The Izotropic Breast Imaging System is currently in clinical trials at UC Davis Medical Center through a U.S. $2.9M grant provided by the National Institutes of Health. The trials are ongoing and the Company looks forward to begin sharing trial data by the end of Q1, 2020.
It’s encouraging to see AI developments focusing on breast cancer and the Company agrees that AI will play a role in assisting radiologists. Given the positive results of the Google study with 2D mammography technology, we can only imagine what AI will add to true, high resolution 3D breast CT imaging.
Bulletin Citations and Links
Data Science Institute, American College of Radiology
*American Association of Physicists in Medicine
About Izotropic Corp.
The company is engaged in the development and commercialization of 3-D breast CT imaging technology for early diagnosis of breast cancer, that improves patient comfort, provides true high-resolution images and delivers high diagnostic accuracy. The company has also established Izotropic Imaging Corp, a wholly owned Nevada based subsidiary that will manage operations in the U.S.A.
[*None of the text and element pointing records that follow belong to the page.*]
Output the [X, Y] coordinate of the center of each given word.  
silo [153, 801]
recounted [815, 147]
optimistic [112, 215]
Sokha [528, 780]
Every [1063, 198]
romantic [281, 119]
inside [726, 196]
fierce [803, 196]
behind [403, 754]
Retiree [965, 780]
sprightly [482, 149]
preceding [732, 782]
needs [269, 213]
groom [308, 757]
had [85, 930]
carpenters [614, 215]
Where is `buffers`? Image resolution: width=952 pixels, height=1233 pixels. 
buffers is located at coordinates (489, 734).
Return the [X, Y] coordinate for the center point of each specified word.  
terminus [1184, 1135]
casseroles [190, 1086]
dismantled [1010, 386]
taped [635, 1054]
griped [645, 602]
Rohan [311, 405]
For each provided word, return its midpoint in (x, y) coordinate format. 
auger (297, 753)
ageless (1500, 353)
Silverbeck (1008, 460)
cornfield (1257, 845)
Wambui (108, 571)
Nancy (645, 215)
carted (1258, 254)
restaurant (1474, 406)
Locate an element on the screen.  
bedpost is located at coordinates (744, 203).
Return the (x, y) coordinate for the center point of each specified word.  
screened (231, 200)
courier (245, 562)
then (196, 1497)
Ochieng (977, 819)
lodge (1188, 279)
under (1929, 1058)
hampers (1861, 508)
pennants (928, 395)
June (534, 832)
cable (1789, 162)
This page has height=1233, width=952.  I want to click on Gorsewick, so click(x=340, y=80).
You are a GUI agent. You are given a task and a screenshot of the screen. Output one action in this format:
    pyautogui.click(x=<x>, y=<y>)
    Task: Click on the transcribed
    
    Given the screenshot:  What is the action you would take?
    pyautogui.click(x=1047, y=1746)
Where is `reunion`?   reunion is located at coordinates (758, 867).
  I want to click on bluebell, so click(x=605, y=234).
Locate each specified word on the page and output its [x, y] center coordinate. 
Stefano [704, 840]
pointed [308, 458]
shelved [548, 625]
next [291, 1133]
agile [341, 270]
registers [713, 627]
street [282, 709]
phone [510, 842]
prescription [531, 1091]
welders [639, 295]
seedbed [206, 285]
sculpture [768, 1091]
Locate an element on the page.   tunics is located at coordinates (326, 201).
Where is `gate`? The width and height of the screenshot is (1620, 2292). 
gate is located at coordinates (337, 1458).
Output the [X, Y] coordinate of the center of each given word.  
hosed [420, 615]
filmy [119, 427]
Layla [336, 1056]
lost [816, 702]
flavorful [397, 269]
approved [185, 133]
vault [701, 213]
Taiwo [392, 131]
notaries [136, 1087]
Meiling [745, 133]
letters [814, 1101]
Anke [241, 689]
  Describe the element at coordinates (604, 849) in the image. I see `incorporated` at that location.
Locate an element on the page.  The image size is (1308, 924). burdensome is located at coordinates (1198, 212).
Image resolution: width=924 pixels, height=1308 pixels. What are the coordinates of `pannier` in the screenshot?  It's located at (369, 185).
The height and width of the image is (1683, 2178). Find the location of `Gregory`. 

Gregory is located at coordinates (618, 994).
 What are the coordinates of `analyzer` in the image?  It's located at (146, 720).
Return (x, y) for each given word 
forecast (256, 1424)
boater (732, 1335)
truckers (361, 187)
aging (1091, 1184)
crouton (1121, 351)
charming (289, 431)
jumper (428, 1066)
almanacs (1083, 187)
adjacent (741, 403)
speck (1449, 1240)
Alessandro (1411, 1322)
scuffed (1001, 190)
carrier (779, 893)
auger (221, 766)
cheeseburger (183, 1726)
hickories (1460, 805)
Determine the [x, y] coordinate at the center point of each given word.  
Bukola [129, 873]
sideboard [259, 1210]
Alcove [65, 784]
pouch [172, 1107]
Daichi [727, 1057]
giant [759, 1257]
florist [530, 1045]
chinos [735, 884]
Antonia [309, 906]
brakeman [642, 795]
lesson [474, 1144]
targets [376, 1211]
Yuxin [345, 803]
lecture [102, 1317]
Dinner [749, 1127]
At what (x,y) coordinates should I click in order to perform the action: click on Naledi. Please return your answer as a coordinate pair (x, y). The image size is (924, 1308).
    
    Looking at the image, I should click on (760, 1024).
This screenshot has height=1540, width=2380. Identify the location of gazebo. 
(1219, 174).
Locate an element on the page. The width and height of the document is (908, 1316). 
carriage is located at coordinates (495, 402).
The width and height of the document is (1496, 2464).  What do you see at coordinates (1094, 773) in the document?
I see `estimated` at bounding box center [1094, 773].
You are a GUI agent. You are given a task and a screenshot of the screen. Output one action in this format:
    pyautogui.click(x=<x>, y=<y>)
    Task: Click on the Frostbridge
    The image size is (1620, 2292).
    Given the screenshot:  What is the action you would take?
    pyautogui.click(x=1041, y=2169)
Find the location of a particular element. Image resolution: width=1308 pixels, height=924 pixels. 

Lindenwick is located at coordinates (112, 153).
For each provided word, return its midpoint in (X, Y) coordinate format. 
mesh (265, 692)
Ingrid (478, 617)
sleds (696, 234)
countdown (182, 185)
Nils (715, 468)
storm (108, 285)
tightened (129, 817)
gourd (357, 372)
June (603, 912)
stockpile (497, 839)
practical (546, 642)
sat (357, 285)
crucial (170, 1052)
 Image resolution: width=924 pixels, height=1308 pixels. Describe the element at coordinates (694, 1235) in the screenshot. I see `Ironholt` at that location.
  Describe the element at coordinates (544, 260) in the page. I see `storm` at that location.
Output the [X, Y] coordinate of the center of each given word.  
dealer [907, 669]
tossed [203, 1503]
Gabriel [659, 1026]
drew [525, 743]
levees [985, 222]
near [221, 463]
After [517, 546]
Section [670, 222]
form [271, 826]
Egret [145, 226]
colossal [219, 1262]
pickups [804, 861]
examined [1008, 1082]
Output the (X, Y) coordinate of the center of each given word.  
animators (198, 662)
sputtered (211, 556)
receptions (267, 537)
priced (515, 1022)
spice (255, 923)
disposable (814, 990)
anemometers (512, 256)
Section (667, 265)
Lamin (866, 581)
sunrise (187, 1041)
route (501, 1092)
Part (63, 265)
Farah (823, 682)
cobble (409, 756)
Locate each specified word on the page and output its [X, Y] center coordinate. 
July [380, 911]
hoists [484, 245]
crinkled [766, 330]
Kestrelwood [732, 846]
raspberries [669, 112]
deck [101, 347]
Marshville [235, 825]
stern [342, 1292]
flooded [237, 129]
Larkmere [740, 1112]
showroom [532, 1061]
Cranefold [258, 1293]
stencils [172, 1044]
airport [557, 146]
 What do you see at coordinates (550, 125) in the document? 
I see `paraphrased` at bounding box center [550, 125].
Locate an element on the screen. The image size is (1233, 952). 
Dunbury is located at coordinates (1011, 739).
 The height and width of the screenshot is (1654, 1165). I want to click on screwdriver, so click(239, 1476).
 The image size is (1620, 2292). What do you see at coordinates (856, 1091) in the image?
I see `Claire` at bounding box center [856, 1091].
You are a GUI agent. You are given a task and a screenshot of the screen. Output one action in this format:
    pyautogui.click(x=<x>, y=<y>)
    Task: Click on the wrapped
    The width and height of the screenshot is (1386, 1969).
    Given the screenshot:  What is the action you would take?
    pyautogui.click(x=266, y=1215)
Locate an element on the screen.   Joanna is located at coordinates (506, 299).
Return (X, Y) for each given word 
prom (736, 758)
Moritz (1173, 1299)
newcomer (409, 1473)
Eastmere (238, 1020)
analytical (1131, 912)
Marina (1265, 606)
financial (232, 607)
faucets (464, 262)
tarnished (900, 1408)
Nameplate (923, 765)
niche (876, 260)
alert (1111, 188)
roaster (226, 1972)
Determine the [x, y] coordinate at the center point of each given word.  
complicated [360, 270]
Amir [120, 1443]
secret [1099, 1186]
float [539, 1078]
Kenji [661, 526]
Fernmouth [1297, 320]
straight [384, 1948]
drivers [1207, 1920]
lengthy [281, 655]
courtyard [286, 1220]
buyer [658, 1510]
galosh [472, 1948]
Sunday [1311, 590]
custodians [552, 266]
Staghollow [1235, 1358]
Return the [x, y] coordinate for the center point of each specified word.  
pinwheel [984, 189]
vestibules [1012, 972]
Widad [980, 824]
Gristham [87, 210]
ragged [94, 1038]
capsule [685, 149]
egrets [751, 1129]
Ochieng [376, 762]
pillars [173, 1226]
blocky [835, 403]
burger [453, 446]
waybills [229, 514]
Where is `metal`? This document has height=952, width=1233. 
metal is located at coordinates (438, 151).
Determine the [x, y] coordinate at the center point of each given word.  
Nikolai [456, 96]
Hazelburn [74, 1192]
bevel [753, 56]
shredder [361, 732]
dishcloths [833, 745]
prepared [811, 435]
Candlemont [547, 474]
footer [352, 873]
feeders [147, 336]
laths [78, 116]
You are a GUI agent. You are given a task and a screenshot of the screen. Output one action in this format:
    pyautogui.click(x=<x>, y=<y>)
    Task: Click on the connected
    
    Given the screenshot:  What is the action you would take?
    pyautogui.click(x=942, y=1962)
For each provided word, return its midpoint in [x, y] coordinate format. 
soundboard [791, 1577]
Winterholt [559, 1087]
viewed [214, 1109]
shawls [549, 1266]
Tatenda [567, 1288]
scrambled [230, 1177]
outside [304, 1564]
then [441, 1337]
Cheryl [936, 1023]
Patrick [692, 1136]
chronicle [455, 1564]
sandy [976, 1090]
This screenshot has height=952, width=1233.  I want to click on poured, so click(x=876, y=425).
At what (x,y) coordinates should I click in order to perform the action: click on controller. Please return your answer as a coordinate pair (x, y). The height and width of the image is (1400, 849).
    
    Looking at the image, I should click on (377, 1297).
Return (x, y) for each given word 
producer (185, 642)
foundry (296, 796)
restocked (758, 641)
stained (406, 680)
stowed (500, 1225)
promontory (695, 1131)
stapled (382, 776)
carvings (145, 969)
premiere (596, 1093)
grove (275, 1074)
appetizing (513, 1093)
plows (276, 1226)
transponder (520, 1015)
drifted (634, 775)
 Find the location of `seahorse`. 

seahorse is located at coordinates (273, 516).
This document may contain forward-looking statements that are based on the Company’s expectations, estimates and projections regarding its business and the economic environment in which it operates. These statements are not guarantees of future performance and involve risks and uncertainties that are difficult to control or predict. Therefore, actual outcomes and results may differ materially from those expressed in these forward-looking statements and readers should not place undue reliance on such statements. Statements speak only as of the date on which they are made and the Company undertakes no obligation to update them publicly to reflect new information or the occurrence of future events or circumstances, unless otherwise required to do so by law.